Segundo a especialista, a vantagem desse novo tipo de biópsia é que ela é realizada através da coleta do sangue, “tornando-a muito mais rápida e menos invasiva do que os procedimentos realizados atualmente para o diagnóstico. Além disso, possibilita acompanhar o tratamento em tempo real”, explica.
Como foram realizados os testes
Após a coleta do sangue das mulheres, o material era centrifugado, processo que separa as suas partes. A seguir, as pesquisadoras adicionavam reagentes que marcavam as proteínas nas células tumorais e essas células eram contadas e identificadas em um equipamento chamado citômetro de fluxo.
“Dessa forma, é possível identificar a presença ou ausência de células tumorais através de um conjunto específico de proteínas, o que chamamos de painel de marcadores. Com esse método conseguimos classificar corretamente, acima de 80%, as mulheres que não apresentavam alterações na mama, mulheres diagnosticadas com doença benigna da mama e mulheres diagnosticadas com câncer de mama. Além disso, conseguimos classificar aquelas que passaram pelo tratamento e aquelas que não haviam recebido tratamento ainda”, afirma a professora Yara Cristina de Paiva Maia, coordenadora do Grupo de Pesquisa em Biologia Molecular e Nutrição (Bionut).
O estudo foi desenvolvido no Laboratório de Nanobiotecnologia Prof. Luiz Ricardo Goulart Filho da UFU e os testes foram realizados em pacientes do ambulatório de Mastologia do Hospital de Clínicas da Universidade Federal de Uberlândia (HC-UFU). O método teve a patente depositada em 2020 junto ao Instituto Nacional da Propriedade Industrial (INPI).

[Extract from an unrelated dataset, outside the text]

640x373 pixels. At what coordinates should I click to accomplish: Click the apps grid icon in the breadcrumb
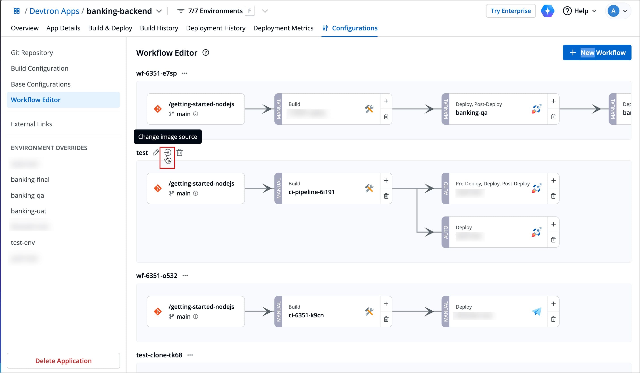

“Hoje temos um método para o diagnóstico e o monitoramento do tratamento de pacientes com câncer de mama, baseados na presença ou ausência das proteínas que encontramos nos nossos estudos, que ainda se encontram em fase de validação. Temos parcerias nacionais e internacionais”, diz Yara.
Próximos passos
As pesquisadoras afirmam que os biomarcadores tumorais circulantes, que são referidos como “biópsia líquida”, têm grande relevância no rastreamento precoce e não-invasivo do câncer. Segundo elas, a pesquisa pode possibilitar a detecção do câncer de mama em fases iniciais e sem causar dor às pacientes.
“Desejamos que o teste chegue o quanto antes para a população. Porém, há um caminho a ser seguido para que isso aconteça. Atualmente, contamos com a parceria de uma empresa e estamos em fase de validação dos dados, com confirmação dos resultados em um número maior de pacientes. A seguir, solicitaremos autorização das agências reguladoras para incluir a metodologia na prática clínica e poder, futuramente, ser distribuída no Sistema Único de Saúde (SUS)”, diz Yara.
As pesquisas são contínuas, sendo que neste momento os alunos investigam outros biomarcadores na corrente sanguínea. “No nosso Hospital de Clínicas, quando uma mulher é indicada para biópsia por suspeita de câncer de mama, pode ser incluída em nossa pesquisa. Assim, caso aceite participar, será acompanhada ao longo do tratamento em momentos-chave, como antes e após cirurgias”, conclui.